What you need to know about ketogenic diet

The ketogenic diet, also known as the “keto diet,” has become a popular eating pattern nowadays for many reasons. For many people, it is known for its magic to shred pounds off. The keto diet is very different from how most people normally eat. So before you even consider going “keto,” here’s what you need to know.
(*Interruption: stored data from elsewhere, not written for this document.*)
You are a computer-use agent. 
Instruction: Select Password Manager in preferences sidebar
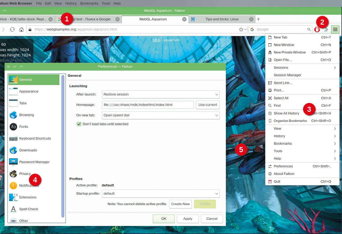pyautogui.click(x=34, y=162)
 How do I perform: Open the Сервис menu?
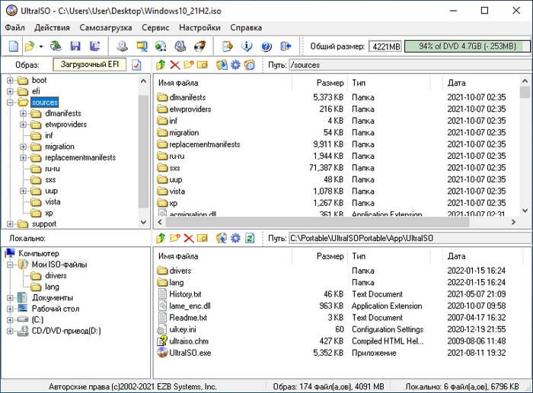(155, 27)
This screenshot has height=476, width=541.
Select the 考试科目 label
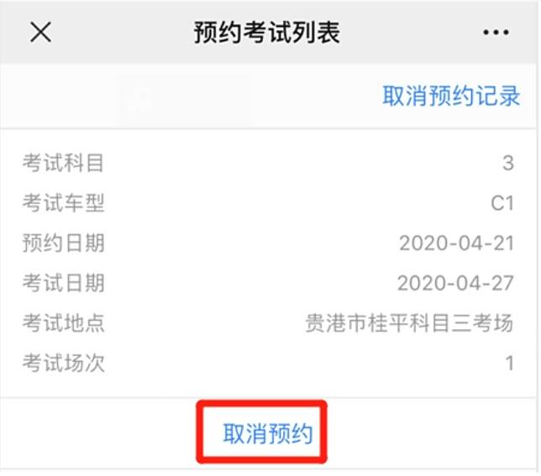pos(64,163)
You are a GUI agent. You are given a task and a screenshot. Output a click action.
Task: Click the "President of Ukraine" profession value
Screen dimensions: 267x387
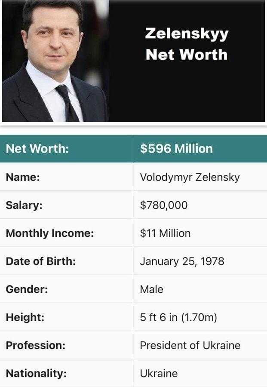click(x=190, y=345)
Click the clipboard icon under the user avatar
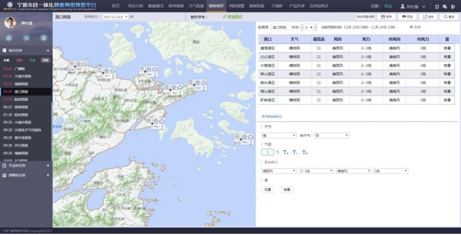This screenshot has width=461, height=235. coord(9,38)
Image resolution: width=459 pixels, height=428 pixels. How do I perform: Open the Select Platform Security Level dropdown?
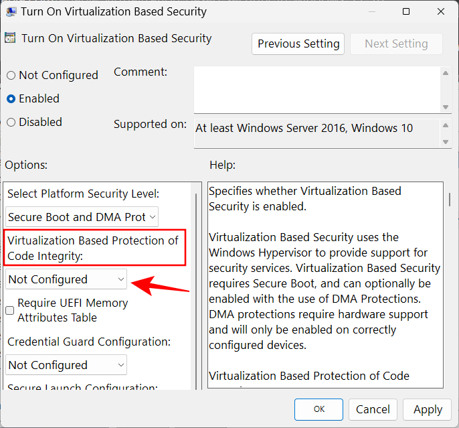click(x=82, y=217)
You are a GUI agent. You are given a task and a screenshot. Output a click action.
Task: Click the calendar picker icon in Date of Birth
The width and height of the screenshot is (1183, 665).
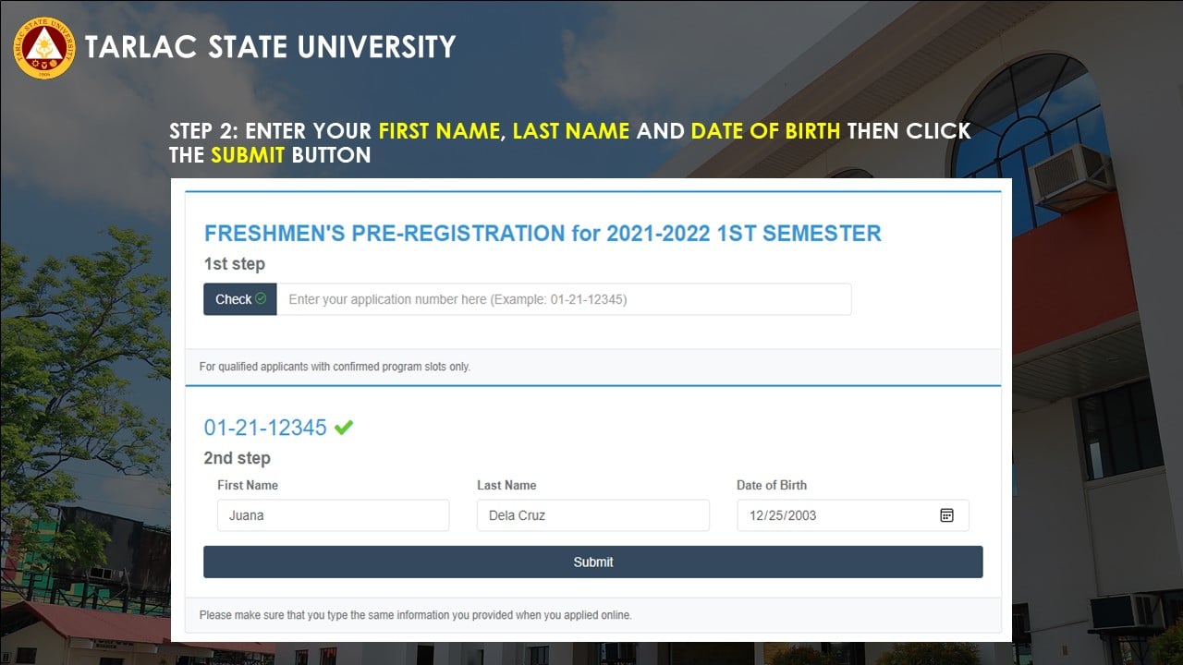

Comparison of macronutrient composition breakdown in general diet vs. keto diet

Macronutrient composition

Acceptable macronutrient distribution range (AMDR)

Ketogenic diet


45-65% of calories

5% of calories or 40-60 grams daily


10-35% of calories

1 gram per kilograms body weight


20-35% of calories

> 80% of calories


As shown in the table above, the macronutrient composition in the keto diet is very different from the general diet that many people normally eat. When eating the general diet in which carbohydrate consumption is rich, our body uses carbohydrates to make glucose to support bodily functions. In the case of keto diet, it requires most of its macronutrients to come from fat. This extreme shift in macronutrient composition results in a metabolic state called ketosis, in which the human body is forced to breakdown fat to make ketones for fuel instead of glucose because carbohydrates are so limited. This high-fat and low-carb diet emphasizes the consumption of all non-starchy vegetables, avocados, nuts, fats and oils, leafy greens, eggs, fish, meat, poultry, and restricts the consumption of processed foods, grains, desserts, sugar-sweetened beverages, and starchy vegetables. Most people can enter ketosis with less than 50 grams of carbohydrate intake daily, generally within 33 to 58 hours.


The use of keto diet

In the medical field, the use of this very low-carb diet is proven to treat epilepsy in adults and children who do not respond well to medication. Others use keto diet for a variety of health reasons. Based on available studies (https://www.ncbi.nlm.nih.gov/pmc/articles/PMC5452247/), keto diet may be associated with some improvements in cardiovascular risk factors, such as obesity, type 2 diabetes, and HDL cholesterol levels. However, these effects are time-limited and longer-term studies are needed to prove its efficacy.  


Side effects of keto diet

Since keto diet calls for an extreme shift in macronutrient composition resulting in an altered metabolism in the human body, potential consequences can happen. One of the most common issues is the “keto flu”  that arises in the first 4 to 10 days on this diet. It causes an array of symptoms including lethargy, muscle cramps and body aches, headaches, depressed moods, and gastrointestinal upset. On the other hand, food restrictions from legumes, grains, fruits and certain vegetables may decrease total phytonutrient and dietary fiber consumption, leading to severe constipation and negative effects on the gut microbiome. Other potential issues on a keto diet include kidney damage and micronutrient deficiencies. Therefore, targeted nutrition supplements may be required when going keto, including vitamin C, omega-3-fatty acids, magnesium, certain electrolytes, and more.